Agora que está maiorzinho, as brincadeiras dele se equiparam mais com as brincadeiras presentes em minhas lembranças de infância, com uma diferença gritante: o cenário não é mais o mesmo, o mundo mudou.
Eu cresci em uma cidade amigável, tranquila e segura, repleta de áreas naturais disponíveis para explorarmos e brincarmos. Avisar a minha mãe que iria para rua era o bastante, contanto que eu não chegasse depois do anoitecer. Andar a pé ou de bicicleta pelas ruas do bairro era algo que fazia parte do nosso cotidiano. Os vizinhos cuidavam um pouco da gente, inclusive, porque a rua fazia parte de suas vidas também. Todos conheciam os rostos de todos.
Meu filho hoje não tem sequer metade das possibilidades que eu tive de brincar livremente. O contexto urbano em que vivemos em nada contribui para que nos aproximemos de uma vida mais livre. A violência nas ruas nos aterroriza e nos sentimos cada vez mais inseguros em ocupar os espaços públicos com nossas famílias. Há cinza por todos os lados, do concreto dos grandes prédios à fumaça de poluição dos carros. As cidades têm crescido muito rapidamente e parece que as áreas verdes e as áreas para circular crianças não estão sendo priorizadas no planejamento desta expansão.
Dificilmente as crianças de hoje poderão sair de suas casas para brincar na rua sem a presença de um adulto.
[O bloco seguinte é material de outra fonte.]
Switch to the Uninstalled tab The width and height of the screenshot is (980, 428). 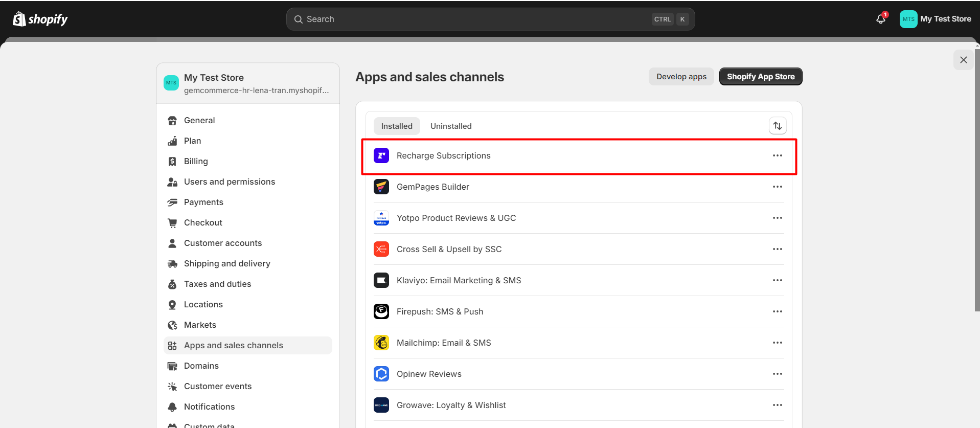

Necessariamente ela dependerá que esse adulto tenha tempo e condições de levá-la para brincar fora de casa, seja na pracinha, no parque ou na própria rua. E é desafiador para esse mesmo adulto priorizar a criança em meio à uma agenda tão ocupada com trabalho e obrigações.
É por não me conformar com a possibilidade que meu filho e outras crianças não tenham acesso à uma infância livre e saudáve.
Com o que eu tive nos anos 80, espero que o Brincar continue sendo tema recorrente em minha vida. Além das parcerias com o meu filho que, como mãe, naturalmente tenho que realizar, pretendo colocar no mundo um projeto profissional que incentive uma infância brincante e que contribua para que pais mais ocupados possam tirar os seus filhos de dentro de casa e levá-los para espaços de brincadeiras que proporcionem à criança exercer seu protagonismo da forma mais livre possível. As ruas estão mudadas mas eu sinto que é possível ajustar o formato e continuar permitindo que as crianças criem doces e divertidas memórias de suas infâncias. O brincar genuíno, aquele que todos os adultos deveriam continuar experienciando ao longo da vida, não tinha mais espaço em minha vida. Foi quando me tornei mãe, há quatro anos, e minha criança adormecida despertou fortemente em mim.